**依頼内容:** 「Click the Add」を含む行から始めて「will [x=102, y=116].」を含む行で終わる範囲を、両端の行も含め、空行を除いて番号付きリストの形で書き出してください。

**記録の抜粋:**
────────────────────────────────────────
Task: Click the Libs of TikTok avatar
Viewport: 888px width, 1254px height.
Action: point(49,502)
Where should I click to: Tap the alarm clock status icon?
────────────────────────────────────────
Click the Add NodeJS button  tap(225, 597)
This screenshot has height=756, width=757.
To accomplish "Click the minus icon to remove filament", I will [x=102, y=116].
────────────────────────────────────────
**回答:**
1. Click the Add NodeJS button  tap(225, 597)
2. This screenshot has height=756, width=757.
3. To accomplish "Click the minus icon to remove filament", I will [x=102, y=116].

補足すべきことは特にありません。